СТАТЬЯ »
::::::::::

В глубине старых учреждений часто лежит идея, глубоко верная, прямо истекающая из основ народного духа, и хотя трудно бывает иногда распознать и постигнуть эту идею под множеством внешних наростов, покровов и форм, которыми она облечена, утративших в новом мире первоначальное свое значение, но народ постигает ее чутьем, и потому крепко держится за учреждения в привычных им формах. Он стоит за них, со всеми оболочками, иногда безобразными и, по-видимому, бессмысленными, потому что оберегает инстинктивно зерно истины, под ними скрытое, оберегает против легкомысленного посягательства. Это зерно всего дороже, потому что в нем выразилась древним установлением исконная потребность духа, в нем отразилась истина, в глубине духа скрытая. Что нужды, что формы, которыми облечено установление, грубые: грубая форма - произведение грубого обычая, грубого нрава, внешней скудости, явление преходящее и случайное. Когда изменятся к лучшему нравы, тогда и форма одухотворится, облагородится. Очистим внутренность, поднимем дух народный, осветим и выведем в сознание идею, тогда грубая форма распадется сама собою и уступит место другой, совершеннейшей; внешнее само собою станет чисто и просто.
Но этого не хотят знать народные реформаторы, когда рассвирепеют негодованием на грубость формы и на злоупотребление в древних установлениях. Из-за обрядов и форм они забывают о сущности учреждения и готовы разбить его совсем, ничего в нем не видя, кроме грубости и обрядного суеверия. Сами они думают, что перешли через него, пережили его и могут без него обойтись, но забывают о миллионах, которым оно доступно по мере быта и духовного развития их лишь в этой грубой обрядности. Разбейте ее в виду народа - и народ, только ее знающий, утратит с обрядностью целое учреждение, утратит, может быть, навсегда, возможность уловить снова заложенную в нем предками идею и облечь ее в новую форму. Не лучше ли было бы начать преобразование изнутри, просветить сначала дух народный, углубить в нем идею, очистить и обогатить нравственный и умственный быт его? Тогда и идея была бы спасена, и насилия народной жизни не было бы, и грубая форма сама собою перелилась бы в новую.

::::::::::

Данные о словах и их расположении:
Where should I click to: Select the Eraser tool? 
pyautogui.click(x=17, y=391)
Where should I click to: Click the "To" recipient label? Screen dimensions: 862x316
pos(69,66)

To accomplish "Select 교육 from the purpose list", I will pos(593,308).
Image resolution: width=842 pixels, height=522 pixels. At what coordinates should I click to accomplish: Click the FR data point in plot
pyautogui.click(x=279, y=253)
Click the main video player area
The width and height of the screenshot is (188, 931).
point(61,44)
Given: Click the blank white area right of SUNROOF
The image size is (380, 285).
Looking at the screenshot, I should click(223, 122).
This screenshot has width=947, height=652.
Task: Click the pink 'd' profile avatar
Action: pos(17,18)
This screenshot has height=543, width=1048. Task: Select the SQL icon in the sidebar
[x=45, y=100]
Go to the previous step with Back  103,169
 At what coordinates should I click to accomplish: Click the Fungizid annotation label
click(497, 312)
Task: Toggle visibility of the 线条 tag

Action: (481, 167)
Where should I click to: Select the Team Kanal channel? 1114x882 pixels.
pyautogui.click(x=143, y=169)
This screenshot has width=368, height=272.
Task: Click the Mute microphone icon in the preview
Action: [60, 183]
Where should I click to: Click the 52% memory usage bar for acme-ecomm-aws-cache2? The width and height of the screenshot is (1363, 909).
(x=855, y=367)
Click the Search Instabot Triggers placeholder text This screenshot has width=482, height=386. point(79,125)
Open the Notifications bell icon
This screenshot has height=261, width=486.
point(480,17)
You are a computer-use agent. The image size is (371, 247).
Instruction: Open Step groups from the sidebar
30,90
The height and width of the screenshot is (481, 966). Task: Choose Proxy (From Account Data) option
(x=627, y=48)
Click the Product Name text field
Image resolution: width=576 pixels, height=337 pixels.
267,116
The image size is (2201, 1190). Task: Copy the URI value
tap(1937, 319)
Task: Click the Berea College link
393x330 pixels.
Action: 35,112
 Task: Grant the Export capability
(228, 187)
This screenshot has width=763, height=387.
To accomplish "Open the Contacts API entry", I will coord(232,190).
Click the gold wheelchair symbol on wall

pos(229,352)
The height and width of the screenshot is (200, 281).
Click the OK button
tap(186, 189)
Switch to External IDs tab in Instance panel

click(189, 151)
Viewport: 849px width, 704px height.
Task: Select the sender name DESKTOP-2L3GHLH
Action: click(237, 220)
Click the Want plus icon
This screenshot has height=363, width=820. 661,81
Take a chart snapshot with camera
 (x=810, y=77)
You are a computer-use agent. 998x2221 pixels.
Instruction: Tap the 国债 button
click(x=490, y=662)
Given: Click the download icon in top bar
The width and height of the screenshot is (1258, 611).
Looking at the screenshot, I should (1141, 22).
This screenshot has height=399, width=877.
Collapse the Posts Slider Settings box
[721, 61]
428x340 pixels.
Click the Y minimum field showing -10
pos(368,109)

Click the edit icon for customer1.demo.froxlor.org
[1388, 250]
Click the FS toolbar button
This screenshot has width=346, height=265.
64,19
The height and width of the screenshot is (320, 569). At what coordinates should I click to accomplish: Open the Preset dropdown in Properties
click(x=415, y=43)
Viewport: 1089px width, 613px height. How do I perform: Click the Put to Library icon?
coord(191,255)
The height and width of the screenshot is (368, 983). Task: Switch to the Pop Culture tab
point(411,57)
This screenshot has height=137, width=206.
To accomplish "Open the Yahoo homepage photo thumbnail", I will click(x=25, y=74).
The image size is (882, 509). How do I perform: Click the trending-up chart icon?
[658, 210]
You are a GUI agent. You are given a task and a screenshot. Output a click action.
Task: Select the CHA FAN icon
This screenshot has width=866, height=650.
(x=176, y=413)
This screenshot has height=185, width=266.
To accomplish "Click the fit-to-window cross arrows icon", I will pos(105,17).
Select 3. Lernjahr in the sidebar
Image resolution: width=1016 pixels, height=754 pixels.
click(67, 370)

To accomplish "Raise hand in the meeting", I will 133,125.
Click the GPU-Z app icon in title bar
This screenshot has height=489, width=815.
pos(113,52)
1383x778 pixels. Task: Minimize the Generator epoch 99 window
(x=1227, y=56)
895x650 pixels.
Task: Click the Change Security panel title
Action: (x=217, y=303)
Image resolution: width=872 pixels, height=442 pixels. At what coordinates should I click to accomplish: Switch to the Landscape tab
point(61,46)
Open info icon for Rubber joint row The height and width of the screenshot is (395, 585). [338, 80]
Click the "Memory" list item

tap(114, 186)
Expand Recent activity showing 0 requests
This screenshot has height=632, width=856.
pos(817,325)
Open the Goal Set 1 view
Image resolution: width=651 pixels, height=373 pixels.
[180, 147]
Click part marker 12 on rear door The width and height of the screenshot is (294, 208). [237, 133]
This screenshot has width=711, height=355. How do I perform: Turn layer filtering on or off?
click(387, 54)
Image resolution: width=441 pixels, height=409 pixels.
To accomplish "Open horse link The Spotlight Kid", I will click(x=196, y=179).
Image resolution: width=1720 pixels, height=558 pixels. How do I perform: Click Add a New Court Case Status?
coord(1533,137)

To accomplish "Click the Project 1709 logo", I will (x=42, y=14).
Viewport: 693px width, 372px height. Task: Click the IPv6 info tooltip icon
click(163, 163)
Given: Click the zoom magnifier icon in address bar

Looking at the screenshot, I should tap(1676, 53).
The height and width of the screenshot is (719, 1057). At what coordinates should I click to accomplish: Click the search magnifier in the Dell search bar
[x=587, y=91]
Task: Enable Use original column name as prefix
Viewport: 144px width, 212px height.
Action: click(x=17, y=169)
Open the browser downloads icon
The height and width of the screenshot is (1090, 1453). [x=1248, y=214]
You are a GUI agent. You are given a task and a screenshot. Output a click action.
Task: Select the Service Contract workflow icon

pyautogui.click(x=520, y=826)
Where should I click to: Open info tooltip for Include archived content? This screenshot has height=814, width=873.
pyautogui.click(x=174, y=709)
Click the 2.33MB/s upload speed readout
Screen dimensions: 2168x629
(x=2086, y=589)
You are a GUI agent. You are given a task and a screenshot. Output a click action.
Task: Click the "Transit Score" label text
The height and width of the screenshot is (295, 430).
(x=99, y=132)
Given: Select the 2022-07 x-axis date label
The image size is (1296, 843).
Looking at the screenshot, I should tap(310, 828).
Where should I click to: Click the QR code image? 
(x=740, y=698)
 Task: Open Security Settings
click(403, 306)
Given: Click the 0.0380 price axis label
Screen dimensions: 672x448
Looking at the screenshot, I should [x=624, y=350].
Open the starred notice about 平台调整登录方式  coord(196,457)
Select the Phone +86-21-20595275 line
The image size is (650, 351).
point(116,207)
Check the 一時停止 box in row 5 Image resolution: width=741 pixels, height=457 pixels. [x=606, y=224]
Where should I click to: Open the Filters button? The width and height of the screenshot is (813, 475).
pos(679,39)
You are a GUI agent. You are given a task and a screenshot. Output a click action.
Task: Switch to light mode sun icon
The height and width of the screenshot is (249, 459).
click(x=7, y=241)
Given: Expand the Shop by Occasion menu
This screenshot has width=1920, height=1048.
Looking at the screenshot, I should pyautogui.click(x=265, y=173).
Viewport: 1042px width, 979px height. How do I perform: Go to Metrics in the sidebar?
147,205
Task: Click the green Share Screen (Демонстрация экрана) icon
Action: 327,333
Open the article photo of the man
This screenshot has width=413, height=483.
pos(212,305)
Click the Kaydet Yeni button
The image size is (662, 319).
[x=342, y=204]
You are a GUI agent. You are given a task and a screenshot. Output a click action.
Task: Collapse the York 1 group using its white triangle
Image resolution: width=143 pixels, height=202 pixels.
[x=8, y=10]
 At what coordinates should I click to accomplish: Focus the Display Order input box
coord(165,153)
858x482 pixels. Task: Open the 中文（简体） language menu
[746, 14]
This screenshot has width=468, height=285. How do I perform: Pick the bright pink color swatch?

::::::::::

ЗАДАНИЯ ДЛЯ РАБОТЫ »
(1) Назовите по статье все то, произведением чего названа грубая форма.
(2) Допишите статью о старых учреждениях, начав сразу после ее последнего предложения.
Эти данные никак не связаны со статьей.

ОТВЕТЫ К ЗАДАНИЯМ »
(1) Грубого обычая, грубого нрава и внешней скудости.

(2)
"Великое дело, - говорит Карлейль, - существующее, действительное, то, что возникло из бездонных пропастей теории и возможности, образовалось и стоит между нами определительным, бесспорным фактом, на котором люди живут и действуют, жили и действовали. Недаром так крепко держатся за него люди, пока он стоит еще, с такой скорбью покидают его, когда он рассыпается и уходит. Остерегись же, опомнись, восторженный поклонник перемены и преобразований! Подумал ли ты, что значит обычай в жизни человечества, как чудно все наше знание, вся наша практика повешена над бесконечною бездною неведомого, не содеянного - и все существо наше точно бесконечная бездна, через которую переброшен мост обычая, тонким земляным слоем, сложенным вековою работой...
"Этот земляной мост - система обычаев, определенных путей для верования и для делания: не будет его - не будет и общества. С ним оно держится; хорошо ли, худо ли - существует. В них, в этих обычаях, истинный кодекс законов, истинная конституция общества; единственный, хоть и неписанный, кодекс, которого никоим образом нельзя не признать, которому нельзя не повиноваться. Что мы называем писаным кодексом, конституцией, образом правления - все это разве не миниатюрный образ, не экстракт того же неписанного кодекса? Да, таким должен быть писаный закон и таким всегда стремится быть, но никогда не бывает, и в этом противоречии начало борьбы бесконечной...
Но если в обычае ты чувствуешь ложь, и эта ложь давит тебя, неужели оставить ее, неужели уважать ее, неужели не разрушить ее? Да, не мирись с ложью и разрушай ложь, но помни, в каком духе разрушаешь: смотри, чтобы не в духе ненависти и злобы, не с насилием эгоизма и самоуверенности, а в чистоте сердца, со святою ревностью к правде, с нежностью, с состраданием. Смотри, разрушая ложь, не заменяешь ли ты ее новою ложью, своею неправдою, от которой новые лжи и неправды родятся? Если так, последние у тебя будут горше первых..."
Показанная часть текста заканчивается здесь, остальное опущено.